聖母峰:探索世界第一高峰的歷史、科學與未來 | 生病了怎麼辦 - 2024年11月

聖母峰:探索世界第一高峰的歷史、科學與未來

作者:康拉德.安克
出版社:大石國際文化
出版日期:2015年09月26日
ISBN:9789869209199
語言:繁體中文
售價:684元

這三個字,代表的不僅是地表高度的極限,也是人類冒險精神的極致。
這三個字,喚起的除了挑戰極限的欲望,還有保護當地脆弱生態系的熱情。
 
  美國聖母峰遠征隊在國家地理學會的贊助下,於1963年前往喜馬拉雅山,登上岩石和冰雪組成的8850公尺巨峰,成為第一支成功登上聖母峰的美國登山隊。其中兩名隊員從地勢險惡的西稜路線登頂,創下世界首例。
 
  為了紀念美國遠征成功50周年,國家地理學會精心製作《聖母峰》一書,以最完整的資料和圖片,探索這座世界第一高峰的歷史、科學和未來。全書共304頁,集結動人故事、詳盡地圖、精采的插畫,和從未出版過的檔案照片,編輯成這一部豪華鉅作。
 
  序言作者湯瑪斯‧洪賓醫師是1963年遠征隊成員,曾從西稜登頂聖母峰。這條路線必經的一處雪溝就是以他為名。本書提綱挈領的第一章,由康拉德‧安克執筆;安克是2012國家地理學會與The North Face贊助的紀念遠征隊隊長,率隊重訪1963年的歷史性路線。全書文字和照片由數十位聖母峰專家提供;他們攀登、研究、拍攝這座世界最著名的山峰,通過了聖母峰的諸般考驗,探求站上世界之顛的深遠意涵。這些專家訴說令人心馳神往的精采故事,記述驚人的地質作用如何將聖母峰推上全球最高點,介紹聖母峰的三個壁面與形形色色的人文地理景觀,見證當地雪巴人堅毅的精神,以及遠征任務的成功與哀愁。

資料:
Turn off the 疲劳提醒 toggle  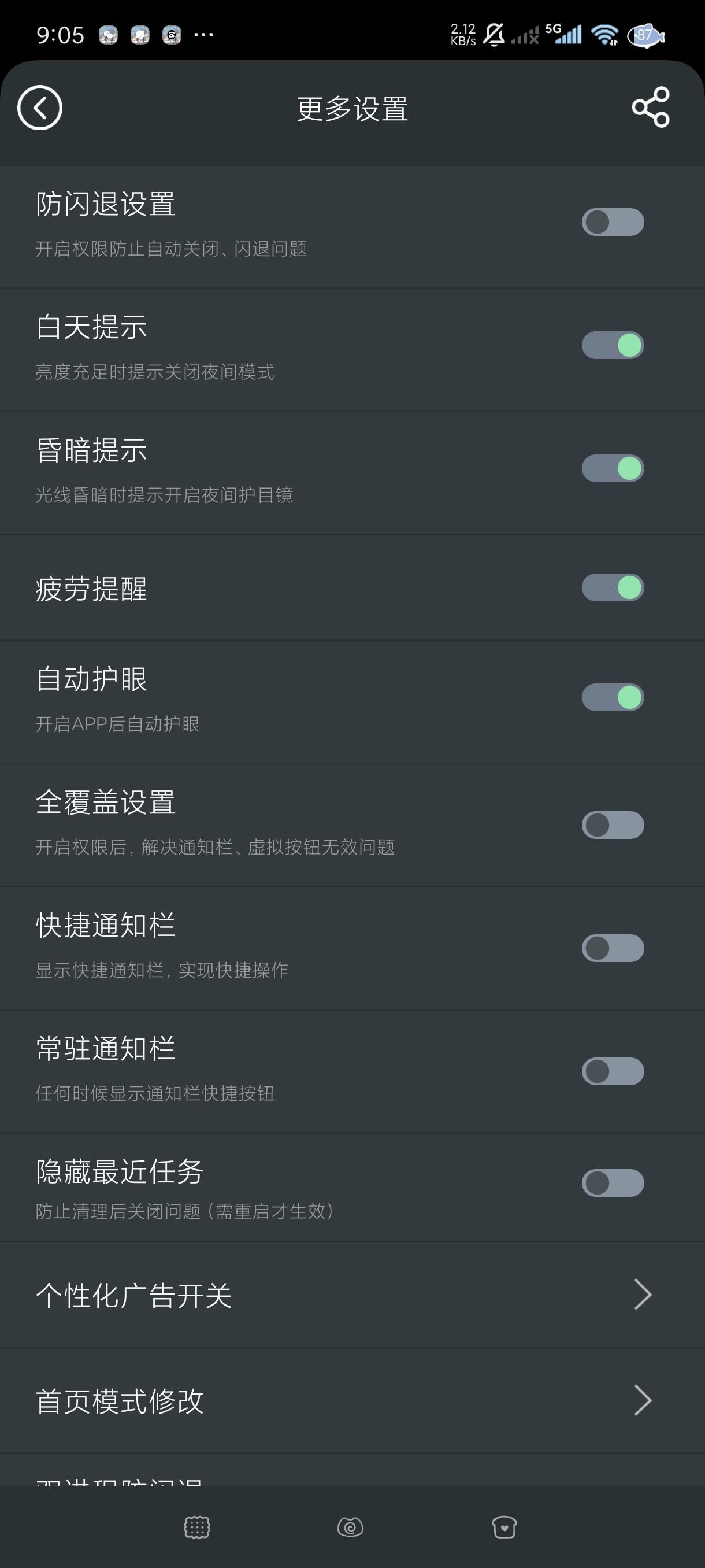point(613,587)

指定任務 1: 請將聖母峰專書介紹中的這句話譯成英文：「全書共304頁,集結動人故事、詳盡地圖、精采的插畫,和從未出版過的檔案照片,編輯成這一部豪華鉅作。」
指定任務 2: 接續聖母峰專書介紹的最後一句，往下續寫這段文字。

任務回應 1: The book runs to 304 pages, bringing together moving stories, detailed maps, superb illustrations, and never-before-published archival photographs, compiled into this lavish masterwork.

任務回應 2:
 
  作者群以細膩深刻的筆觸敘述個人切身體驗,與先進的科學研究成果,搭配國家地理學會攝影師一張張令人屏息的照片,聖母峰的萬變與不變盡在眼前,展現出永恆的驚人魅力。

本書特色

  ★美國亞馬遜書店讀者4.5顆星評價

  ★不論你是想了解聖母峰的歷史故事、科學知識、今昔之比,還是研究它的傳統與現代登山路線,本書都是你全面認識這座全球最知名山峰的唯一必備讀物。

  ★彙集了大量資料、精采故事、詳實地圖和珍貴照片,帶領讀者充分探索這座宏偉山峰的永恆魅力。

  ★細數聖母峰的人文與民族、地質與氣候,歷年來的登山數據與豐功偉績,以及各種悲慘遭遇。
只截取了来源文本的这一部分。